On Wed, 19 Dec 2001 12:19:41 +0000, Mark Summerfield wrote:
  > 
  > I wrote this definition:
  > 
  > import @BasicSetup 
  > def @C right x
  > {
  >     { 0.75 1.0 } @Scale { Courier Base 9p } @Font x
  > }
  > 
  > It is identical to @F (from bsf), except for the scaling, and the use of
  > a fixed point size.
  > 
  > Unfortunately, when I do this:
  > 
  > @C{someVeryLongFunctionName()} it does not get hyphenated, even though
  > @F{someVeryLongFunctionName()} does. I have tried
  > @C{some}&address@hidden&address@hidden()}, but this has no effect; with
  > @C, lout scales, not as I've asked but just to fit, and doesn't do any
  > hyphenation.
  > 
  > Is there a solution to this?

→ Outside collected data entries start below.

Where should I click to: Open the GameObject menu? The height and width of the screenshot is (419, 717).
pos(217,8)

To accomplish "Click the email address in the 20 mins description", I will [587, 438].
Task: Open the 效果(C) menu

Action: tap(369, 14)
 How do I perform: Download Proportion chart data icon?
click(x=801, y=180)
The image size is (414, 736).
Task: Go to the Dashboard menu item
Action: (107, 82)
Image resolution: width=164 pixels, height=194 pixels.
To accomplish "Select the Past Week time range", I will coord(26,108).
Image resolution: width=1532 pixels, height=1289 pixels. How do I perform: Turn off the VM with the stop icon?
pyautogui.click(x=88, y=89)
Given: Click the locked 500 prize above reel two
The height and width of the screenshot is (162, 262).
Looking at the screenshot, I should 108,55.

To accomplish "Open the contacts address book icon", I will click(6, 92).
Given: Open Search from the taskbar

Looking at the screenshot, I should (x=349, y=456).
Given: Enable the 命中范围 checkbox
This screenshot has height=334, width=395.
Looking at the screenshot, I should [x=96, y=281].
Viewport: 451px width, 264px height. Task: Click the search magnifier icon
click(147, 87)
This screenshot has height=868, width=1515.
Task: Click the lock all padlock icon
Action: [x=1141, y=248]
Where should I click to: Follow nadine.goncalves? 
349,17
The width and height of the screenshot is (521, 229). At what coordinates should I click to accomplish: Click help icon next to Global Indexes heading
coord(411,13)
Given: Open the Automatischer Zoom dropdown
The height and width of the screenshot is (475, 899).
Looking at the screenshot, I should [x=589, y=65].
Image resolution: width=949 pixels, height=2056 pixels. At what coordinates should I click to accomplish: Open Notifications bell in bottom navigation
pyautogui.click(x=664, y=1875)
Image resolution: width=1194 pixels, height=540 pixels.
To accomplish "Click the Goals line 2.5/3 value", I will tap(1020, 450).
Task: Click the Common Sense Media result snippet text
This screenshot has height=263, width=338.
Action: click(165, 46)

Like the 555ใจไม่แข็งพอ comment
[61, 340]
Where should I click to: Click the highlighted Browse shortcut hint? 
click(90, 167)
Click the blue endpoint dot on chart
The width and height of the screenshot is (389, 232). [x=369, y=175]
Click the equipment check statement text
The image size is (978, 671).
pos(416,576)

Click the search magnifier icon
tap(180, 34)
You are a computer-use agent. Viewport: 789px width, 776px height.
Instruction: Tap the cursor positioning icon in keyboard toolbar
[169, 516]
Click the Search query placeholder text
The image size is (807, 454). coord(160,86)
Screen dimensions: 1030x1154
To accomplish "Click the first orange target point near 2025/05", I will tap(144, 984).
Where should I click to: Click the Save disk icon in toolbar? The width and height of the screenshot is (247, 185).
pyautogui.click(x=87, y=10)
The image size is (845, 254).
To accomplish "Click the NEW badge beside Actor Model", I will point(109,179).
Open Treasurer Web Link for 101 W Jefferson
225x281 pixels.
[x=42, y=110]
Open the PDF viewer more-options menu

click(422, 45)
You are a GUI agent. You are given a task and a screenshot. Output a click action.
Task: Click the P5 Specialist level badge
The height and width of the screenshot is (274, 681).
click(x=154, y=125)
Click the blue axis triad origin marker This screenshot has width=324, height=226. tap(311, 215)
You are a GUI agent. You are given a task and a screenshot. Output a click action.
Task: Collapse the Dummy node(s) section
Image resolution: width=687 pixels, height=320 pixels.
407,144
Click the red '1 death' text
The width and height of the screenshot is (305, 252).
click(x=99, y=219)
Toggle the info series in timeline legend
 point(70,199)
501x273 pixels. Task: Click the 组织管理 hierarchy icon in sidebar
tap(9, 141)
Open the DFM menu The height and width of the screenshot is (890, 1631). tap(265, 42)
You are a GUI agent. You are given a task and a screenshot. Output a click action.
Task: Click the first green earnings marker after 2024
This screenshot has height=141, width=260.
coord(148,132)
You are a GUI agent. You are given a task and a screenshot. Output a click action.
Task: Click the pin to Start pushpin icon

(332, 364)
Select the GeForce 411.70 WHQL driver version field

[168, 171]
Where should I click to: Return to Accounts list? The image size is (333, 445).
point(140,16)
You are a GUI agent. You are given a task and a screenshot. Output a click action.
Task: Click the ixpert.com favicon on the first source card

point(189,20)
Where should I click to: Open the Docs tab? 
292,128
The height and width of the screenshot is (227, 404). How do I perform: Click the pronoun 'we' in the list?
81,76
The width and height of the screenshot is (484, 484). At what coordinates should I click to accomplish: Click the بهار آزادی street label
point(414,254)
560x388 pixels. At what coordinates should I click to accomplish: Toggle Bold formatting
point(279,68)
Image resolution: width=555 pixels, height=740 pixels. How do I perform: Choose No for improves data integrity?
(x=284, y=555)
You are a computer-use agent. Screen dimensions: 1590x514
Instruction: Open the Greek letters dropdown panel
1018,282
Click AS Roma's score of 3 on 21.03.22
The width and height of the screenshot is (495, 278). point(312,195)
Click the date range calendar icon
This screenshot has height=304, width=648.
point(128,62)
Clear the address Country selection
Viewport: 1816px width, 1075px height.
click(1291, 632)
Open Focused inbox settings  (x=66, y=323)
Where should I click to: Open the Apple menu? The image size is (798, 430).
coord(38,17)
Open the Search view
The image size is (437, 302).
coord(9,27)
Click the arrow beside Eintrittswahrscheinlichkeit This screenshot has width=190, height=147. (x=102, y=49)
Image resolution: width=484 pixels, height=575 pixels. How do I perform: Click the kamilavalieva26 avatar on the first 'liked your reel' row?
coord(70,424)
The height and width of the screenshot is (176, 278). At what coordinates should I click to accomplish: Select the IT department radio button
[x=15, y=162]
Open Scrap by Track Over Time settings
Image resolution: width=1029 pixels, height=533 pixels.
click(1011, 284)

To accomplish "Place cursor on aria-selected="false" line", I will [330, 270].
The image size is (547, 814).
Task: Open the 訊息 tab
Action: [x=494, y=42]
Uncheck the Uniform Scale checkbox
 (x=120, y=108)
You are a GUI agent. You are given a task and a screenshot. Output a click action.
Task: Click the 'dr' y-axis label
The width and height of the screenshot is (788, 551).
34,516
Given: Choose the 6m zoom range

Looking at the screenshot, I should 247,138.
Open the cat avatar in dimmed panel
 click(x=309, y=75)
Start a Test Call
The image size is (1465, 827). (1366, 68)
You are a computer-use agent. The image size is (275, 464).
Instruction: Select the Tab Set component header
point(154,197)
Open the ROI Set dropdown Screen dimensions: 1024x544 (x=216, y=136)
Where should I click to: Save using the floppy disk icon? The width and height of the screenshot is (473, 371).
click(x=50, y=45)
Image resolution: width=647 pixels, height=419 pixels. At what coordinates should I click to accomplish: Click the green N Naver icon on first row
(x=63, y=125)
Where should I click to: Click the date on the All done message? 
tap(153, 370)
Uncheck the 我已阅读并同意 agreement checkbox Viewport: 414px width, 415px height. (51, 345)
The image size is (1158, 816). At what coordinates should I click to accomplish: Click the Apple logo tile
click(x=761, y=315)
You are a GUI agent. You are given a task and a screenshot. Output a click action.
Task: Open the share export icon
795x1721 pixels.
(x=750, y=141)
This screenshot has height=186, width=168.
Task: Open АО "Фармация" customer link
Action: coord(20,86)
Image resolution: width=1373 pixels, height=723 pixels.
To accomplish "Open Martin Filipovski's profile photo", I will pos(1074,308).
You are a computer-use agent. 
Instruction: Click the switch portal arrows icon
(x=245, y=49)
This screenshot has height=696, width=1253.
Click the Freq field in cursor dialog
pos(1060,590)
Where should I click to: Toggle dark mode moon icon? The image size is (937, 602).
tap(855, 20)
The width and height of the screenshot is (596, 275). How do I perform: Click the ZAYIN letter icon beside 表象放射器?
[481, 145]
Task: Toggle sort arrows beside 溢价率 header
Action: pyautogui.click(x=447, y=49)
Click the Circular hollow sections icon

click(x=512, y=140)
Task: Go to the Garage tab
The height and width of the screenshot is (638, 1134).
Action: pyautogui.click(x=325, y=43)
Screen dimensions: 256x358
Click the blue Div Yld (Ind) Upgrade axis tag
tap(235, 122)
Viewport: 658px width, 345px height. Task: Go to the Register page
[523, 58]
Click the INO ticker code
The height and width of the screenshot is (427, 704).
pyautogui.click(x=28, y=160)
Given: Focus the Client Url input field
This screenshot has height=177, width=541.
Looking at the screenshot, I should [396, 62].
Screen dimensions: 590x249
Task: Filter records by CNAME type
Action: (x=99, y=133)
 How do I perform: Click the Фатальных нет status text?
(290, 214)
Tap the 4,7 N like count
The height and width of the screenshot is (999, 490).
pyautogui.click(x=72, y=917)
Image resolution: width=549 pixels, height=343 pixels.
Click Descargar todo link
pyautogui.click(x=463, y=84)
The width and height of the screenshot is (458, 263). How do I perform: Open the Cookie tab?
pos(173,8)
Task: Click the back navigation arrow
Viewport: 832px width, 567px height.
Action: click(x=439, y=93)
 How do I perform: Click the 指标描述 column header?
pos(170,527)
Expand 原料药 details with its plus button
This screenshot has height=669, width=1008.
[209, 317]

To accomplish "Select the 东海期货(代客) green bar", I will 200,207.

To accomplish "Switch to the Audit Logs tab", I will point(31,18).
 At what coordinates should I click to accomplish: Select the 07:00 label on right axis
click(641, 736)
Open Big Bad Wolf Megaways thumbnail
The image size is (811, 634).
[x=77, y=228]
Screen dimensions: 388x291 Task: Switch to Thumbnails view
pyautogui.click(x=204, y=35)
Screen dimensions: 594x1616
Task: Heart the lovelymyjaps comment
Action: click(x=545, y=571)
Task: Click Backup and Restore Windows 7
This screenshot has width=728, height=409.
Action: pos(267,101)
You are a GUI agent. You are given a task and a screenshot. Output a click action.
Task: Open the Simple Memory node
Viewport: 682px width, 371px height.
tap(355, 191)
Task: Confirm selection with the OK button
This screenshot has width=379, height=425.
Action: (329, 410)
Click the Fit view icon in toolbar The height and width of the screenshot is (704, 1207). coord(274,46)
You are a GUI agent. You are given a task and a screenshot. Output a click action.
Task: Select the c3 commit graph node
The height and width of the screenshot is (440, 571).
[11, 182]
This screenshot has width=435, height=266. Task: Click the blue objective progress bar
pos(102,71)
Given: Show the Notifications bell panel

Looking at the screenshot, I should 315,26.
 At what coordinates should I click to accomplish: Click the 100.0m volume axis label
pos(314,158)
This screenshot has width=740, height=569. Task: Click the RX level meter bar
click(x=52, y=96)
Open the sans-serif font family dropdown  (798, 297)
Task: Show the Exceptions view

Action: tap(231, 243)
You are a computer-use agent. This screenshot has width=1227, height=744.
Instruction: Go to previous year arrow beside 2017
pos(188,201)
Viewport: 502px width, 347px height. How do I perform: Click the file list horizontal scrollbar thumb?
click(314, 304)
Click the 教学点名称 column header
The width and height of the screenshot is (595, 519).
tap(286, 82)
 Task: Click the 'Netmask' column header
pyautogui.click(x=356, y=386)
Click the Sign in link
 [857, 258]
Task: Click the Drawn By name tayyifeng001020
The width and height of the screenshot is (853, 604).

Or am I doing something wrong?
  > 

Hyphenation is a thing that is done to paragraphs, not exactly to
individual words, although I know it looks that way.  I'm afraid
that when

    { 0.75 1.0 } @Scale { Courier Base 9p } @Font someVeryLongFunctionName()

appears within a paragraph, it is not going to look to Lout like
something that can be hyphenated.  Only words can be hyphenated;
this thing is a scaled object.  Executive summary: no hope.

> with @C, lout scales, not as I've asked but just to fit,

{ 0.75 1.0 } @Scale should not scale to fit.  If it does, send me a
small sample file and I will look into it for you.